● **Exercise description**: Copy out every line of the material below, keeping each one the same as it appears.

● **Dataset content**:
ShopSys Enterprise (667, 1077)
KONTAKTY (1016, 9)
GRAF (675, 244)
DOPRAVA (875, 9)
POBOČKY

● **Task output**:
ShopSys Enterprise (667, 1077)
KONTAKTY (1016, 9)
GRAF (675, 244)
DOPRAVA (875, 9)
POBOČKY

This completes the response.